Table 13 Trends in administered finances (compared to Budget)
Budget
$m
Actual
$m
Change
Income and expenses
Revenue 1.274 1.269 0%
Other gains 0 0.072 100%
Total income 1.274 1.341 5%
Depreciation and amortisation 4.465 5.394 21%
Write down and impairment of assets 0 0.052 100%
Total expenses 4.465 5.446 22%
Net cost of services 3.191 4.105 29%
Balance Sheet
Financial assets 0.158 0.119 -25%
Non-financial assets 89.697 89.684 0%
Liabilities 0.165 0.262 59%
Net Assets 89.69 89.541 0%

The PBS forecast the net cost of services at $3.191 million; however, the actual net cost of services was $4.105 million. After the release of the PBS, the museum acted on a recommendation from its valuers to change the method of depreciation applied to the Old Parliament House building from straight line to reducing balance. The negative variance of $0.914 million in net cost of services was mainly due to this change in method of depreciation.

Table 14 Trends in administered finances compared to 2011–12
2011–12
$m
2012–13
$m
Change
Income and expenses
Revenue 1.340 1.269 -5%
Other gains 0.066 0.072 9%
Total income 1.406 1.341 -5%
Depreciation and amortisation 4.340 5.394 -24%
Write down and impairment of assets 0.054 0.052 4%
Total expenses 4.394 5.446 -24%
Net cost of services 2.988 4.105 -37%
Balance sheet
Financial assets 0.117 0.119 2%
Non-financial assets 91.473 89.684 -2%
Liabilities 0.302 0.262 13%
Net assets 91.288 89.541 -2%

The net cost of services has increased by $1.117 million from $2.988 million in 2011–12 to $4.105 million in 2012–13. The primary reason for the increase is the change in depreciation method on the Old Parliament House building.

Revenue is also lower than last year by $0.065 million, primarily due to a drop in catering turnover and a subsequent reduction in the value of the caterer’s variable licence fee ($0.092 million). This has been partly offset by an insurance refund for lighting ($0.028 million).
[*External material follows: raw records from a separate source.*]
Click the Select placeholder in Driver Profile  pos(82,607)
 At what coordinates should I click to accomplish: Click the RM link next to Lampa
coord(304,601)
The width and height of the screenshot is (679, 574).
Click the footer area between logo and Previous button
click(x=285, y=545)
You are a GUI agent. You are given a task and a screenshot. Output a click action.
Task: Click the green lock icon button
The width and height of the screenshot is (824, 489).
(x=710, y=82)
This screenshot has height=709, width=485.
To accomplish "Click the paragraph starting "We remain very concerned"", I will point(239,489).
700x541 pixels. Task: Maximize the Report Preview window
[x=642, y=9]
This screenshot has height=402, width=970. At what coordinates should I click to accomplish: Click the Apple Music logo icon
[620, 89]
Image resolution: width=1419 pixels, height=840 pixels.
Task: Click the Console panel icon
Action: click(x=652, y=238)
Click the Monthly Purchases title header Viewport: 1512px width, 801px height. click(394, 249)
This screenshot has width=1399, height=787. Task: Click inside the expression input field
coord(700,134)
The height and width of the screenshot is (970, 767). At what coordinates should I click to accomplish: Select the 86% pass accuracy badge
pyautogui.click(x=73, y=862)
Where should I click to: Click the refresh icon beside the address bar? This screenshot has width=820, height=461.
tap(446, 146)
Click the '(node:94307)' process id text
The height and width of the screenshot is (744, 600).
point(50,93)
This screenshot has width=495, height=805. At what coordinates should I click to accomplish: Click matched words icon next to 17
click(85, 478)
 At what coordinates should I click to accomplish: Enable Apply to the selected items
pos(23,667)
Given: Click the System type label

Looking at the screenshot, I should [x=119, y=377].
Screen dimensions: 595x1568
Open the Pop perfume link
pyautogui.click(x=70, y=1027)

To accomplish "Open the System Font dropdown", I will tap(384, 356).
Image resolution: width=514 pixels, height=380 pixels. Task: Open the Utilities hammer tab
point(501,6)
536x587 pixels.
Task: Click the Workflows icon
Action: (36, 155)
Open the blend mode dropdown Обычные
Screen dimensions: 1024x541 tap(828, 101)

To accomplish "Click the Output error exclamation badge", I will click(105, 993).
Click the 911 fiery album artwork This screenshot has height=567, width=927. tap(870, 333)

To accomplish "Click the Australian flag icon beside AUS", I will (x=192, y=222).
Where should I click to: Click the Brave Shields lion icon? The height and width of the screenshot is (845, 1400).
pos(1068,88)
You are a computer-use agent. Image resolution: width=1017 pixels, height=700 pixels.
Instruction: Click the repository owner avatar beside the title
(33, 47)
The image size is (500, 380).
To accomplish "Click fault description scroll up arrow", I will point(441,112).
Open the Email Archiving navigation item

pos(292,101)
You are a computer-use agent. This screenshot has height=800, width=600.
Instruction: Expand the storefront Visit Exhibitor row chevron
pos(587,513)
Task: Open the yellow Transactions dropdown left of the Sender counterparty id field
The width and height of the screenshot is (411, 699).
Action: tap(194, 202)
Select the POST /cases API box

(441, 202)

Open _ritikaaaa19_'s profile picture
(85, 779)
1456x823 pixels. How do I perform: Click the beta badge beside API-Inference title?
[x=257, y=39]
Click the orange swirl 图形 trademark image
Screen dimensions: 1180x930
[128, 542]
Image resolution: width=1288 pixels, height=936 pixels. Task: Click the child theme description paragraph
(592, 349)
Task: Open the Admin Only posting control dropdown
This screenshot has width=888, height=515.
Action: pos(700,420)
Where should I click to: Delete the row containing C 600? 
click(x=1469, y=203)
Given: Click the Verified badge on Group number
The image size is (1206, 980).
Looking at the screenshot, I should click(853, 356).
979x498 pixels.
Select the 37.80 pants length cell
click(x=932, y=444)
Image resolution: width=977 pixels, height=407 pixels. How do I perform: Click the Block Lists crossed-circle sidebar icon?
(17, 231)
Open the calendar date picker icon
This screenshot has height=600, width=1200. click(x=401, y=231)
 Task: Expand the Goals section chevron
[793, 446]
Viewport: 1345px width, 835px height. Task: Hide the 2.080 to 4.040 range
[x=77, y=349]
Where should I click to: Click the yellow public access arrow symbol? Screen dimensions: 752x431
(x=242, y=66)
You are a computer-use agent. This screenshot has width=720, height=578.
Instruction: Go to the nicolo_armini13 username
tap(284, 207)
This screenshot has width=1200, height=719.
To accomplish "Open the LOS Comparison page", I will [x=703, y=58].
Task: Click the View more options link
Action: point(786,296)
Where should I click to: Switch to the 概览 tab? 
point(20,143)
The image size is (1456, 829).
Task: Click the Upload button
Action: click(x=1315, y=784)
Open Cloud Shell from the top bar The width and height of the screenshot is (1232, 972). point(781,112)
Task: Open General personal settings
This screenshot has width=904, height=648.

Expenses are also higher by $1.052 million due to a change in the depreciation method from straight line to reducing balance for the building, in line with valuation recommendations.

Net assets reduced by $1.747 million from $91.288 million in 2011–12 to $89.541 million in 2012–13. The main reason for this reduction is that the value of non-financial assets is reducing each year. Asset replacements are not occurring at the same rate as the assets are being consumed as the Administered Capital Budget is lower than the annual depreciation and amortisation expense.